No hay que olvidar que el inquilino de la Casa de Nariño es un comunista recalcitrante que pretende a toda costa guiar al país por senderos ya trajinados en otras latitudes y que como bien se sabe conducen a fracasos estrepitosos.
El conflicto que ha planteado con el Congreso es de gravedad suma.
El régimen presidencialista que seguimos exhibe, como cualquiera otro, ventajas, pero también adolece de defectos protuberantes. Uno de ellos es la ausencia de remedios institucionales adecuados para superar los enfrentamientos entre las autoridades ejecutivas y las legislativas. La solución de los mismos se encuentra, más que en normas explícitas, en un ordenamiento implícito, diríase que extrajurídico, que consagra el mutuo respeto, la deferencia, el buen trato y, en fin, la diplomacia para regular unas relaciones que por su propia naturaleza no siempre son tranquilas.
Desafortunadamente, el que nos desgobierna lo hace a través de un talante soez, ordinario, grosero, extremadamente pugnaz, que no facilita las buenas relaciones con los demás poderes institucionales. Como lo he señalado en otras ocasiones, insulta, calumnia, tergiversa y amenaza sin ton ni son. Alguien lo ha equiparado ya a un matón de barrio, algo así como un malevo de esos que pintan con distintos colores los tangos orilleros.

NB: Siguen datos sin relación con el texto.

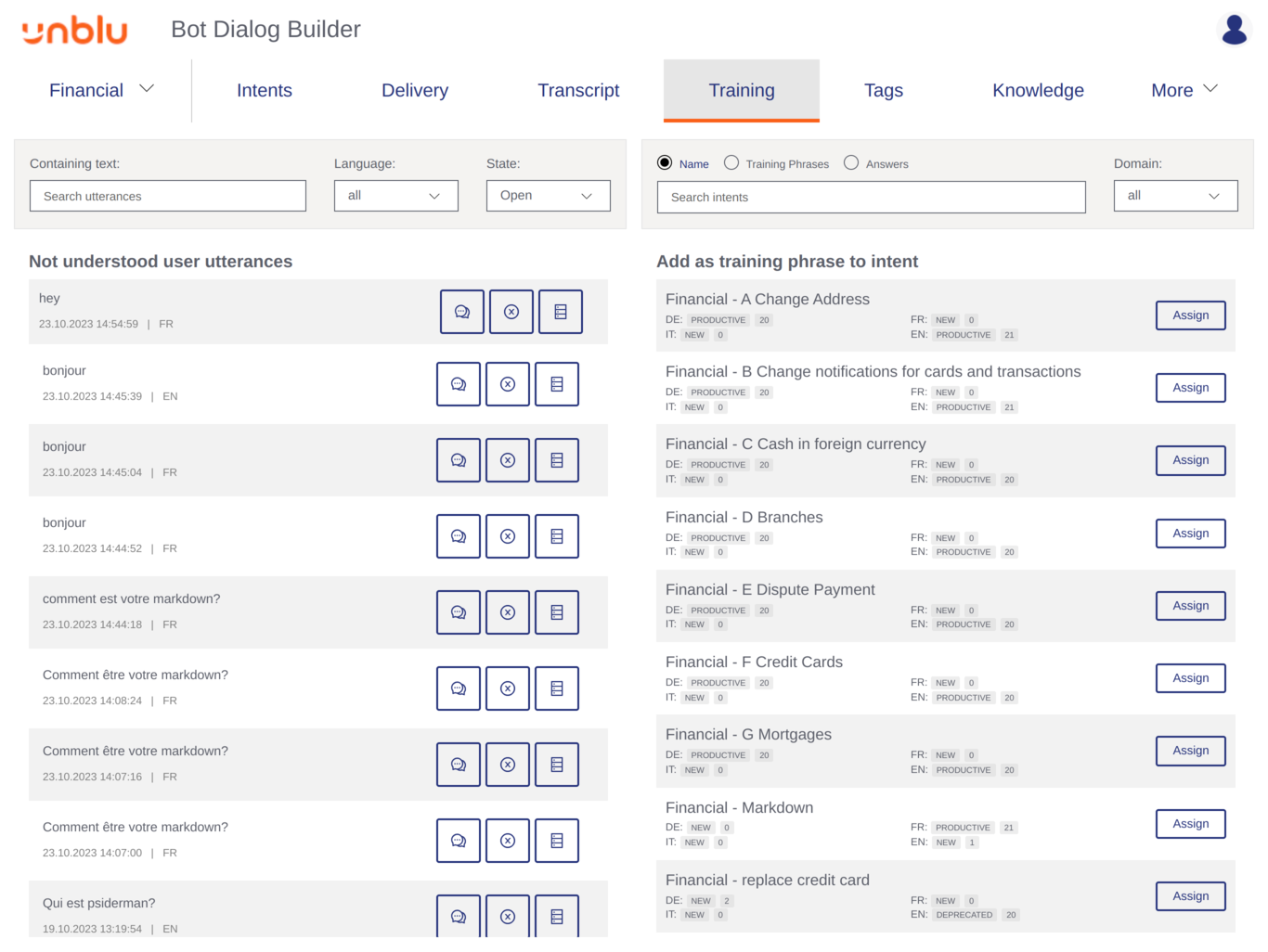Expand the Domain dropdown
Screen dimensions: 1268x952
[x=1175, y=196]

Si nos detenemos en los antecedentes históricos, nos encontramos con que la falta de solución adecuada de estos conflictos ha generado resultados desastrosos para la institucionalidad.
Hay cuatro antecedentes que invitan a preocuparse por lo que está sucediendo hoy por hoy, a saber:
-El conflicto en 1853 entre el presidente Obando y un Congreso controlado por radicales y conservadores que lo tenía maniatado. Obando se dejó caer para que lo reemplazara un dictador militar y populista, José María Melo. La oposición que desató trajo consigo una guerra civil, el destierro de Melo y el juicio que terminó con la condena de Obando.
-En 1867 el presidente Mosquera se enfrentó a los radicales que controlaban el Congreso y ellos lo derribaron, poniéndolo preso.
-Rafael Reyes hubo de enfrentar un Congreso que le era hostil. Decidió cerrarlo, extrañar a sus dirigentes enviándolos a temperar en Orocué y convocar el 1 de febrero de 1905 una Asamblea Constituyente plegada a sus propósitos. La reacción del país se hizo sentir a la postre y Reyes tuvo que huir furtivamente hacia el exterior en julio de 1909.
-El 9 de noviembre de 1949 el presidente Ospina Pérez disolvió un Congreso cuya mayoría liberal proyectaba desalojarlo del poder mediante un proceso a todas luces amañado. A partir de ahí y hasta 1958 la Constitución giró alrededor de un solo artículo, el famoso 121 que regulaba el estado de sitio. Este período estuvo marcado por la violencia política, la crisis institucional de 1953 que devino en la dictadura de Rojas Pinilla, la estruendosa caída de éste el 10 de mayo de 1957 y la instauración del Frente Nacional.
Habida consideración de estos antecedentes históricos no cabe duda de que el que nos desgobierna está haciendo una muy riesgosa apuesta al pretender que una constituyente callejera desplace al Congreso e imponga un ordenamiento surgido, no de la serena reflexión, sino del tumulto.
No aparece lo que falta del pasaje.